Vol. 148, No. 12 — June 4, 2014
SI/2014-49 June 4, 2014
STRENGTHENING MILITARY JUSTICE IN THE DEFENCE OF CANADA ACT
Order Fixing June 1, 2014 as the Day on which Certain Provisions of the Act Come into Force
P.C. 2014-565 May 15, 2014
His Excellency the Governor General in Council, on the recommendation of the Minister of National Defence,
- (a) pursuant to subsection 135(1) of the Strengthening Military Justice in the Defence of Canada Act, chapter 24 of the Statutes of Canada, 2013, fixes June 1, 2014 as the day on which subsections 2(1) and (5), sections 4 to 9, 15, 18 and 21, subsection 22(2), sections 25, 26, 29, 30, 38, 48 and 49, subsection 52(2), sections 55, 60, 71, 72, 76 to 96, 98, 100 to 102, 107, 108, 117 and 129 to 131 of that Act come into force; and
- (b) pursuant to subsection 135(2) of that Act, fixes June 1, 2014 as the day on which sections 19, 68 and 126 to 128 of that Act come into force.

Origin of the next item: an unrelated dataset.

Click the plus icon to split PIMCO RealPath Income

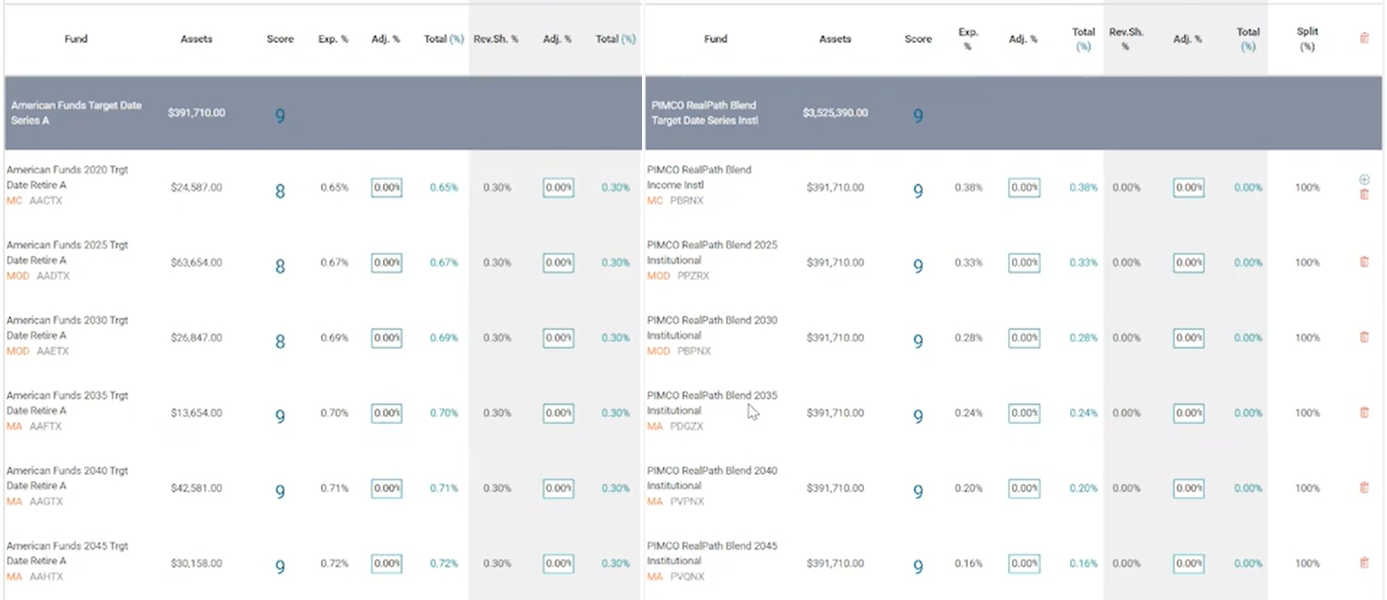(x=1364, y=179)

(This note is not part of the Order.)
Pursuant to subsection 135(1) of the Strengthening Military Justice in the Defence of Canada Act, chapter 24 of the Statutes of Canada, 2013 (the Act), assented to on June 19, 2013, this Order in Council fixes June 1, 2014, as the day on which subsections 2(1) and (5), sections 4 to 9, 15, 18 and 21, subsection 22(2), sections 25, 26, 29, 30, 38, 48 and 49, subsection 52(2), sections 55, 60, 71, 72, 76 to 96, 98, 100 to 102, 107, 108, 117 and 129 to 131 of the Act come into force and pursuant to subsection 135(2) of the Act, this Order in Council fixes June 1, 2014, as the day on which sections 19, 68 and 126 to 128 of the Act come into force.
This Order in Council brings into force sections of the Act amending provisions of the National Defence Act (NDA) related to the administration of justice, such as those concerning the Canadian Forces Provost Marshal; the military police; grievances; inquiry committees; civil enforcement of fines; the Military Police Complaints Commission; and independent reviews.
The Act amends the NDA by implementing the majority of the recommendations related to military justice, the grievance process, military police and the Military Police Complaints Commission of the First Independent Review Authority, the Right Honourable Antonio Lamer, the late former Chief Justice of the Supreme Court of Canada, in his report tabled in Parliament in September 2003 (the Lamer Report), and responding to a number of recommendations made by the Standing Senate Committee on Legal and Constitutional Affairs in its report of May 2009.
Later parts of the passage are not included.